If you’re reading this at age forty, you have around 2,000 weeks left to live.
At sixty, which I reached five years ago, it is approximately 1000 weeks.
It’s a startling thought when you first encounter it. Not because it’s dramatic, but because that is the calculation. Most lifetimes, at least in advanced industrial nations, stretch to roughly 80 years — about 4,000 weeks. By midlife, at the age of forty, half of those have already slipped quietly behind you, often unnoticed; time has just passed.
But the average life expectancy will be different depending on where you live in the world. There are many factors that will determine how long we might live, and they are not equal across the world.

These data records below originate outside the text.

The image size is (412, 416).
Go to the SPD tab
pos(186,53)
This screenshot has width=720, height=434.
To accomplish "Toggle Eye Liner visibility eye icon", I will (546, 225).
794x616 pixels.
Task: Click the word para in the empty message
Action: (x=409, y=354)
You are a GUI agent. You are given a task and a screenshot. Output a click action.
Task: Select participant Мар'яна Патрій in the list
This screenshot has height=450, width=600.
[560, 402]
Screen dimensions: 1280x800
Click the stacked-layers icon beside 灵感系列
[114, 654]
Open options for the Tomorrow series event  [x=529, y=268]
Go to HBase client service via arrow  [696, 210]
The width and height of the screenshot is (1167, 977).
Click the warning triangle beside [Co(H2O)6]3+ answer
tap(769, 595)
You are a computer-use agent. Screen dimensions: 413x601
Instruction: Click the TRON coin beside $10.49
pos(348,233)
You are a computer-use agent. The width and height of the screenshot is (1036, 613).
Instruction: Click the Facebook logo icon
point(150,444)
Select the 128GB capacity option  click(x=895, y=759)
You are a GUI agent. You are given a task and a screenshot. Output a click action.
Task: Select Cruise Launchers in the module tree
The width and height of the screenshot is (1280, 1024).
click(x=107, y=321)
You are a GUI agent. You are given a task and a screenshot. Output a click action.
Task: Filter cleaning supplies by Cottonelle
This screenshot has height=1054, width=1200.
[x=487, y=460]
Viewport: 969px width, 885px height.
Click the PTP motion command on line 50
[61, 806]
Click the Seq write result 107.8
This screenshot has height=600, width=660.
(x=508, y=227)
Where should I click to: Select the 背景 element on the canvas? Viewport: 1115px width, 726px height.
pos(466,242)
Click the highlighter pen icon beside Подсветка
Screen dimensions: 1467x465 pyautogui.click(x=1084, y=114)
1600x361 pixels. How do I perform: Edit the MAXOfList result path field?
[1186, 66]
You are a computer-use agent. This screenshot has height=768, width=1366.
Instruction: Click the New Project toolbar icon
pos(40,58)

So, I looked into the numbers a little deeper.
According to the United Nations, the current average age at death for people across the world is around 73.3 years, which is 3822 weeks. For women, the average is 76 years (3963 weeks/912 months), and for men, 70.7 years (3687 weeks/848.4 months). It is well known that women, on average, live longer than men.
Weeks are an uncomfortable unit of measurement, and 4000 does seem a lot. Years can feel generous, decades abstract. But weeks are tangible. They are ordinary, repetitive, something that we feel and easy to waste. It is seven days of life — the here and now — they come and go.
Many of us spend the first half of life building careers, working, raising families, chasing stability, and waiting for the “right time”. Somewhere along the way, we forget to ask what we actually want our remaining weeks to look like. We assume there will always be more time later.
There won’t.
Our time on this planet is finite, and the clock is always ticking. Life is full of numbers and averages.